Rockets from Lebanon hit Israel amid Gaza fighting
Rockets from Lebanon hit Israel amid Gaza fighting
Five rockets were fired from Lebanon on Wednesday morning.

Gaza: UN Secretary-General Ban Ki-moon renewed in Egypt on Wednesday a call for a ceasefire between Hamas and Israel, whose aircraft pounded tunnels used by the group to smuggle arms into the Gaza Strip.

While Israel's Gaza offensive entered its 19th day, rockets fired from Lebanon struck near the northern Israeli city of Kiryat Shmona. But there was no immediate sign the incident would escalate into wider violence. "I repeat my call for an immediate and durable ceasefire," Ban told a Cairo news conference with Egyptian Foreign Minister Ahmed Aboul Gheit.

Ban, at the start of a Middle East tour to push for an end to the Israeli assaults and Hamas cross-border rocket attacks, said he hoped an Egyptian ceasefire initiative would bear fruit soon. Israel has said any truce must ensure that Hamas cannot rearm.

It has been backing that demand by dropping bunker-buster bombs on smuggling tunnels under the Egypt-Gaza border. The tunnels have provided an economic lifeline for Palestinians in the blockaded Gaza Strip and a military supply route for militants.

The Israeli military said its aircraft bombed about 35 tunnels on Wednesday and also attacked Hamas police headquarters in the Israeli-encircled city of Gaza, eight squads of gunmen and nine weapons production and storage facilities.

"They used bombs that went deep into the tunnels and shook the whole Rafah refugee camp. The land trembled beneath our feet," said Bassam Abdallah, a local Palestinian cameraman.

"We used to be afraid -- but now we're getting used to it." Israeli troops edged closer to the heart of the city of Gaza and international organisations expressed growing concern about the plight of children trapped there.

Israeli forces killed two militants and two women in the latest fighting, Gaza medical workers said. About six rockets fired from the Gaza Strip hit southern Israel, causing no casualties, police said.

The Palestinian death toll rose to 975, Gaza's Health Ministry said, counting some 400 women and children among those killed. Israel says 10 Israeli soldiers and three civilians hit by Hamas rockets fired across the border have been killed.

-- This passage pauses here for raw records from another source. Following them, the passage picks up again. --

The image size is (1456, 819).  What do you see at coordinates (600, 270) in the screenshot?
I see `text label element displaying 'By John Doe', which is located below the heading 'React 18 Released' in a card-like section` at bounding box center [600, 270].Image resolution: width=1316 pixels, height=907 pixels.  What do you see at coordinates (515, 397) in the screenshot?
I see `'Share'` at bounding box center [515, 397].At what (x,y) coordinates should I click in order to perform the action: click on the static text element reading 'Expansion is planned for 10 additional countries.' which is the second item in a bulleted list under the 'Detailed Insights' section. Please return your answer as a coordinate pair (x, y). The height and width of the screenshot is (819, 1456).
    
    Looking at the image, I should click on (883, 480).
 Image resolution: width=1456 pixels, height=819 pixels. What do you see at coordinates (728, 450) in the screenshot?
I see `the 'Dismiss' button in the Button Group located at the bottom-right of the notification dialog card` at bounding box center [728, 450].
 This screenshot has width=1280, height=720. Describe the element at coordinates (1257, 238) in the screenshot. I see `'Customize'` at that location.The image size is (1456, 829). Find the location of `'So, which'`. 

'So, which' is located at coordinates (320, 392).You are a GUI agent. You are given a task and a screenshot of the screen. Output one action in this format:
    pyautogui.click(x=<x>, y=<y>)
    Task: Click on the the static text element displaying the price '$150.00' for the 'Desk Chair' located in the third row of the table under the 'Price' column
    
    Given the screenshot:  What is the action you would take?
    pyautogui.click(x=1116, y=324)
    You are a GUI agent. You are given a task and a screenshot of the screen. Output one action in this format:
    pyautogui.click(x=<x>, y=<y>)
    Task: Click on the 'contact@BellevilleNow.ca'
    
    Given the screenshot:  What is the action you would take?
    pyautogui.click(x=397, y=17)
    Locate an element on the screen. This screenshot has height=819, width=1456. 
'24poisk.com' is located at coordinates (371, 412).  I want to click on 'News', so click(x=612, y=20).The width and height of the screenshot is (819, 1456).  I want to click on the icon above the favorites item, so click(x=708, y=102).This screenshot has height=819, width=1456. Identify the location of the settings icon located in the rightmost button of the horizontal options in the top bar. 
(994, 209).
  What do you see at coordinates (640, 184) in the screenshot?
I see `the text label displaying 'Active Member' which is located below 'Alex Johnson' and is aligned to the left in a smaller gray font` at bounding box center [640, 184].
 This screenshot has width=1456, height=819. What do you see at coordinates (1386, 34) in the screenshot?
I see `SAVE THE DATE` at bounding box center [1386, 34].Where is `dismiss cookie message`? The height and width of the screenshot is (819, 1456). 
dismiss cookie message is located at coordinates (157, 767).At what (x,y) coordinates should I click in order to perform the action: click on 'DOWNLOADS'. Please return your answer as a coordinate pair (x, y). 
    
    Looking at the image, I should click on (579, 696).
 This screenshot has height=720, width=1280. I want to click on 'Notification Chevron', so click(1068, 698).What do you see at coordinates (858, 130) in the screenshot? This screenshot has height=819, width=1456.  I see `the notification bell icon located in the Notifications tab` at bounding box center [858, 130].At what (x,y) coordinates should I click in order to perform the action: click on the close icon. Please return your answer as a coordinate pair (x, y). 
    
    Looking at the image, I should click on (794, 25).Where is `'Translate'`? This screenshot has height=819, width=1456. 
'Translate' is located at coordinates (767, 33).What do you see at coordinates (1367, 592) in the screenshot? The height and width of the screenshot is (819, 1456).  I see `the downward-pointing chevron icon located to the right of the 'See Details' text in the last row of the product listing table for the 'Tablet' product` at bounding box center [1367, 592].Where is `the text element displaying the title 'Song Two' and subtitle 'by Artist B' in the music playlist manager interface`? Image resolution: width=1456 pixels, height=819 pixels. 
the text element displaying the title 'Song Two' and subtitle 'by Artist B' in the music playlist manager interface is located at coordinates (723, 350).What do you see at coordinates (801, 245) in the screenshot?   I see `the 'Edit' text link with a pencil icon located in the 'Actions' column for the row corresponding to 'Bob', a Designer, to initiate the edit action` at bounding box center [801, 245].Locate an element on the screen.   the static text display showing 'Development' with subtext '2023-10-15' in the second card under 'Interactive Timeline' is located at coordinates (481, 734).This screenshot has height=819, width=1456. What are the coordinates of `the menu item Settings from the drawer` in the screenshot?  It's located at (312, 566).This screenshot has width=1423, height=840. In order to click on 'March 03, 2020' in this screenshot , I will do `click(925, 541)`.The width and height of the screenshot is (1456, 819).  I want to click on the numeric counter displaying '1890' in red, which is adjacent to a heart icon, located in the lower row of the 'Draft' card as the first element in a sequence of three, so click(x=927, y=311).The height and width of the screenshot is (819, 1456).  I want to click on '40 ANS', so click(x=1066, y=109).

Aboul Gheit said a Hamas delegation was holding talks with Egyptian intelligence officials to discuss the truce initiative. Senior Hamas official Moussa Abu Marzouq said on Tuesday the movement had "significant observations" on the Egyptian plan.

The proposal calls for a temporary ceasefire, followed by a long-term truce and the opening of Gaza's border crossings with the presence of officials from the Palestinian Authority of President Mahmoud Abbas, whose forces Hamas drove out of Gaza in 2007.

The third phase of the initiative deals with efforts to reconcile Hamas and Abbas's Fatah group. Human rights groups have reported shortages of vital supplies, including water, in the Gaza Strip. A fuel shortage has brought frequent power blackouts. Israel has permitted almost daily truck shipments of food and medicine.

But Human Rights Watch said Israel's daily three hour break in attacks to facilitate the supply of humanitarian aid to Gazans was "woefully insufficient". In northern Israel, three rockets from Lebanon struck open fields outside the city of Kiryat Shmona, but no one was hurt, police said.

There was no immediate claim of responsibility. "As things stand now, we have no intention of opening a second front. We hope this was an isolated incident," Israeli cabinet minister Binyamin Ben-Eliezer told Israel Radio.

On Thursday, a similar salvo hit northern Israel but Lebanese and Israeli officials were quick to play down that incident, blaming not the Iranian-backed Hezbollah movement, an ally of Gaza's Hamas, but smaller, Palestinian groups in Lebanon. Israel and Hezbollah fought a month-long war in 2006. Security sources in Lebanon said five rockets were fired and two fell short of the border.

The Israeli military said it fired artillery shells at the source of the attack. There were no reports of casualties.